# Use of pumping lemma for not regular languages. (Proof Verification)

$$L=\{w \in \{0,1,a\}^* | \#_0(w) = \#_1(w) \}$$

We show that L is not regular by pumping lemma.

We choose w=$$0^p 1^p a$$

|w| = 2p+1

Now |xy| has to be $$\leq p$$

So x and y could only contain zeros. And $$z=1^p a$$

$$xy^iz= 0^p 1^p a$$

Now let i = 0

$$xy^0z=0^{p-|y|} 1^p a$$

Now hence $$p-|y| \neq p$$ this choice of i would lead to a word that is not in L. So we can not pump y and stay in the language.

So L is not regular.

I'm trying to learn the usage of the pumping lemma. Is my proof correct?

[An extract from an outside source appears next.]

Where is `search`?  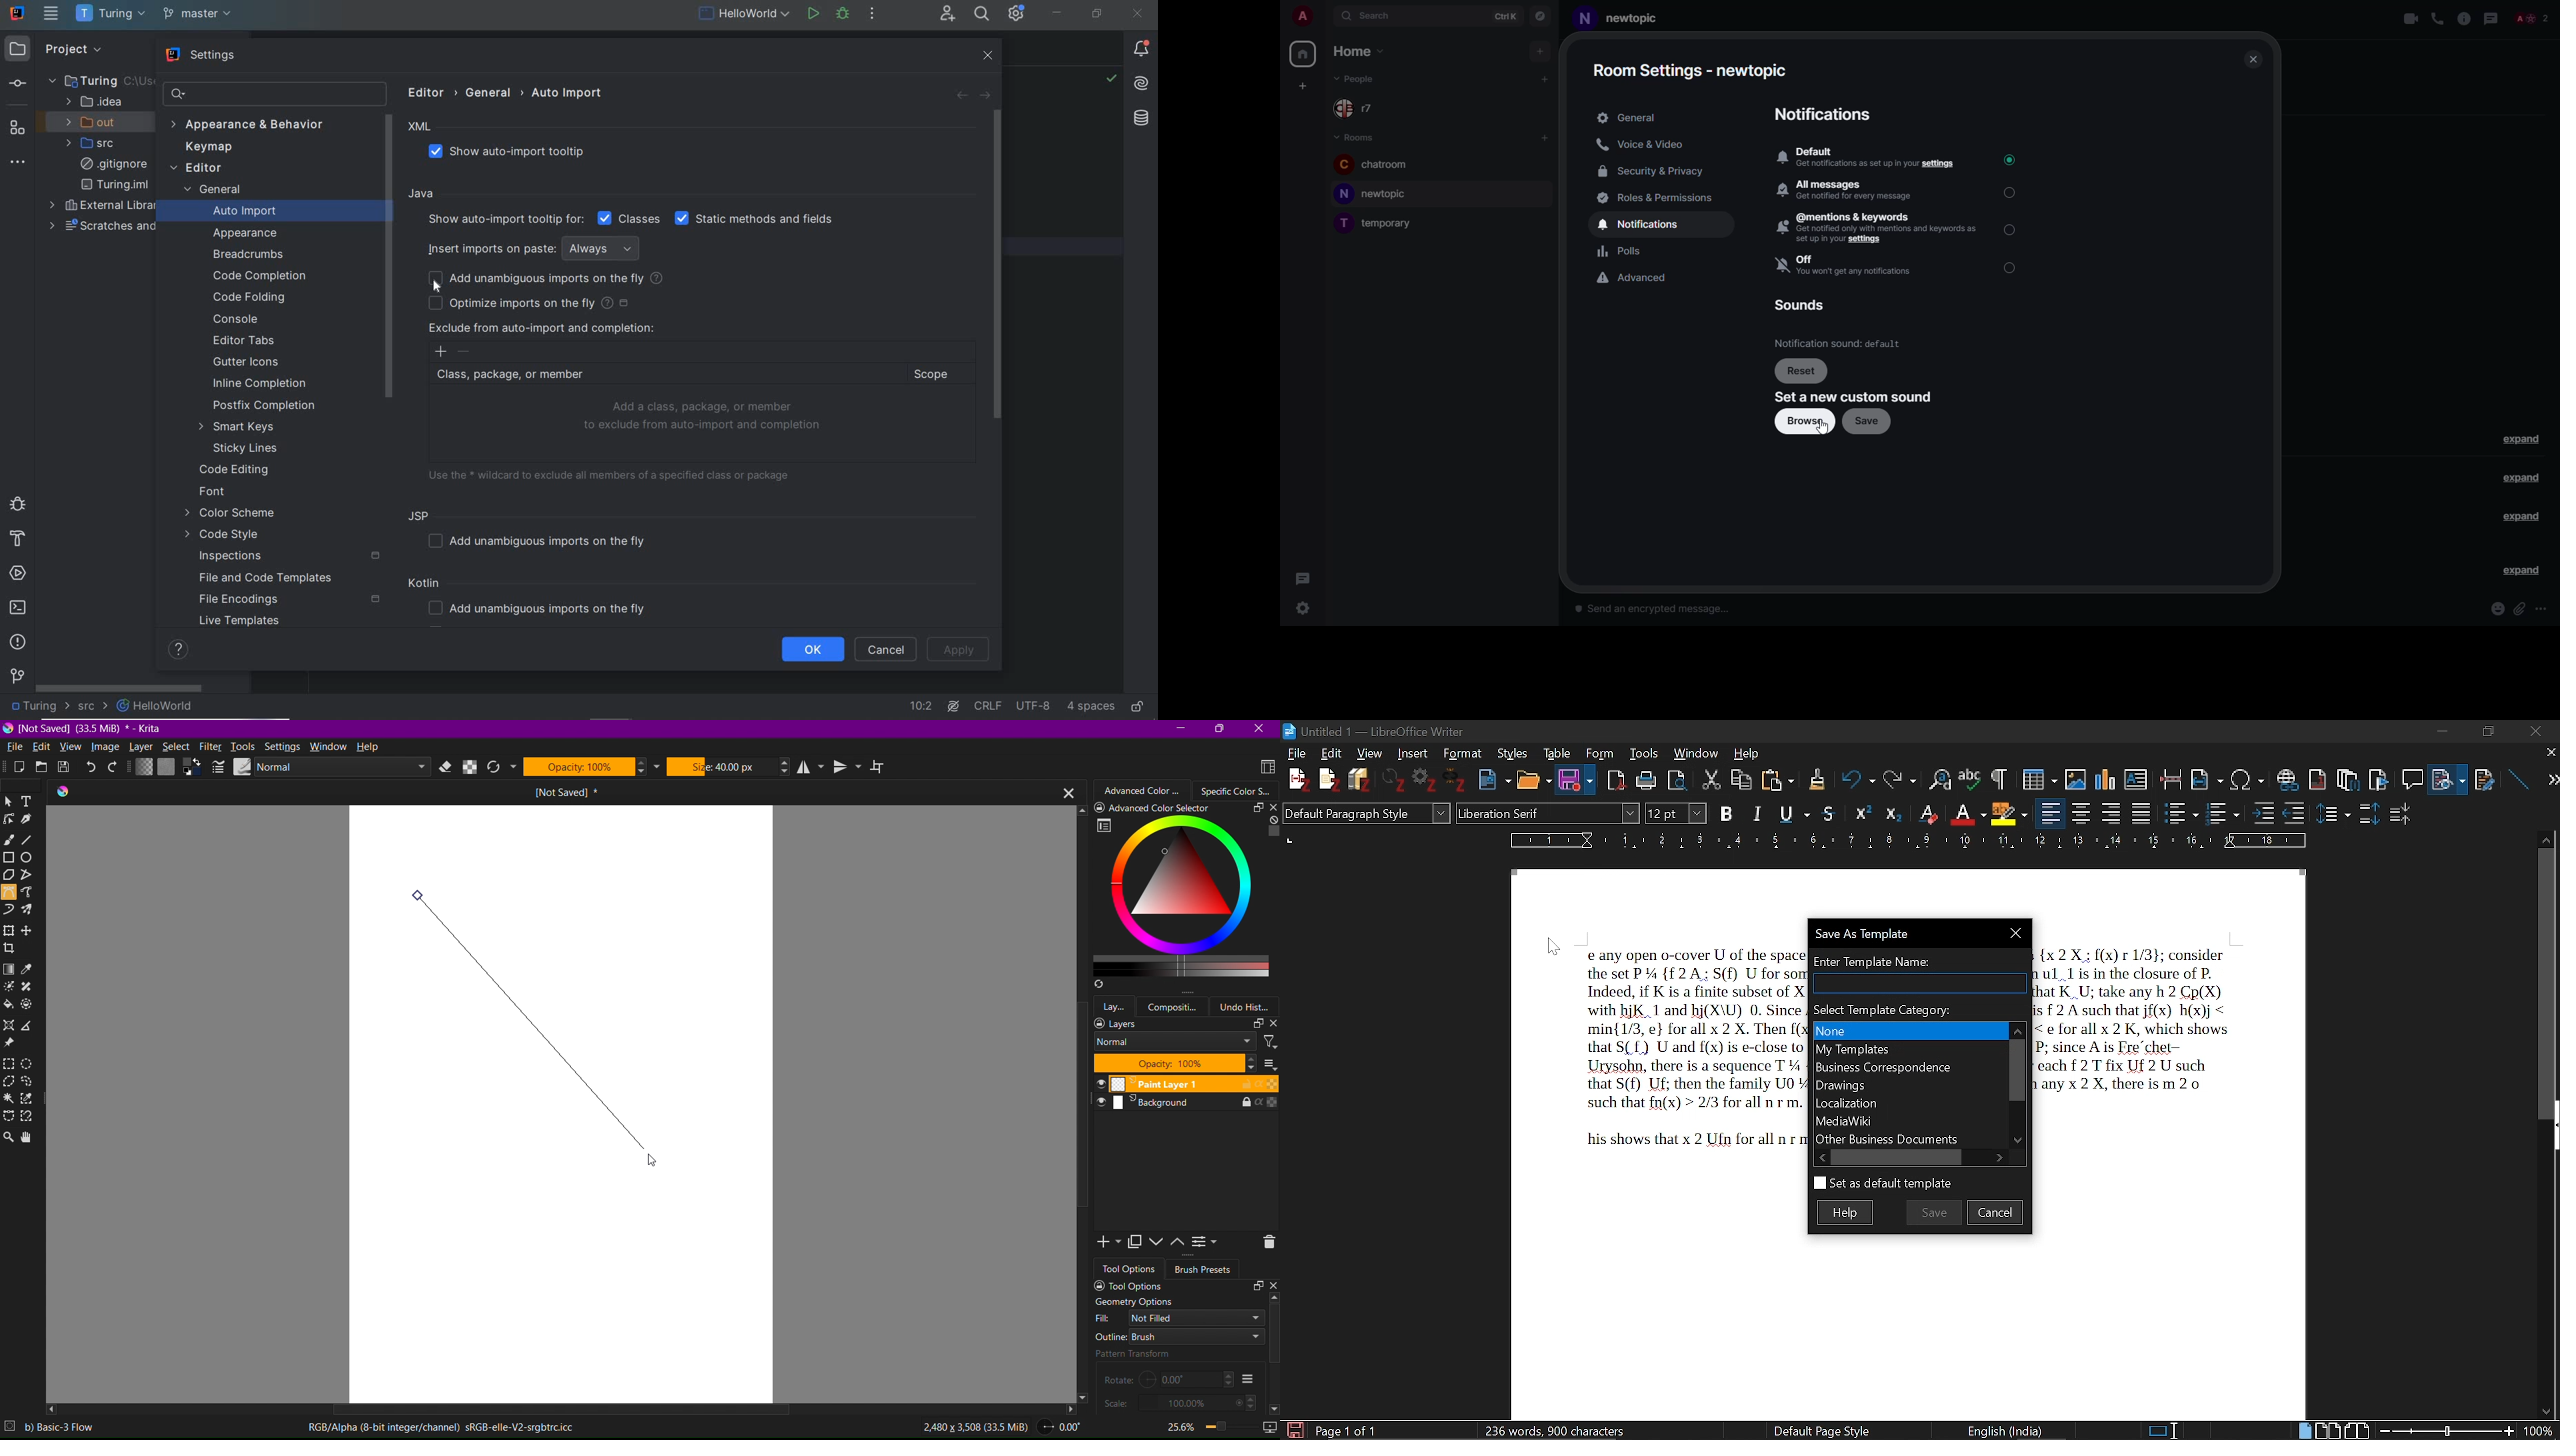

Any suggestions are welcome. Thanks!

• "Now |xy| has to be ≤𝑝" what are x and y? – Jeffrey Aug 11 '20 at 21:19
• Pumping lemma states that w has to be split into xyz. So x the first part y the second and z the last part of w. Do I have to mention this in every proof for it? – Rapiz Aug 11 '20 at 21:24
• We discourage "please check whether my answer is correct" questions, as only "yes/no" answers are possible, which won't help you or future visitors. See here and here. Can you edit your post to ask about a specific conceptual issue you're uncertain about? As a rule of thumb, a good conceptual question should be useful even to someone who isn't looking at the problem you happen to be working on. If you just need someone to check your work, you might seek out a friend, classmate, or teacher. – D.W. Aug 12 '20 at 6:27
• It's proof verification. I have asked for suggestions to improve my proof. – Rapiz Aug 12 '20 at 8:41

Use your freedom to pick a string to work with. The string $$0^p 1^p$$ is all around nicer.
Assume $$L = \{ w \in \{0, 1, a\}^* \colon \#_0 w = \#_1 w \}$$ is regular, so it satisfies the pumping lemma. Let $$p$$ be the constant of the lemma, we know $$p \ge 1$$. Pick $$w = 0^p 1^p$$, so $$\lvert w \rvert = 2 p \ge p$$, by the lemma there is a division $$w = x y z$$ with $$\lvert x y \rvert \le p$$ and $$y \ne \varepsilon$$ so that for all $$k \ge 0$$ the string $$x y^k z$$ belongs to $$L$$.
What does the above tell you about $$x, y, z$$? Can you derive a contradiction by picking e.g. $$k = 0$$? You finish it off.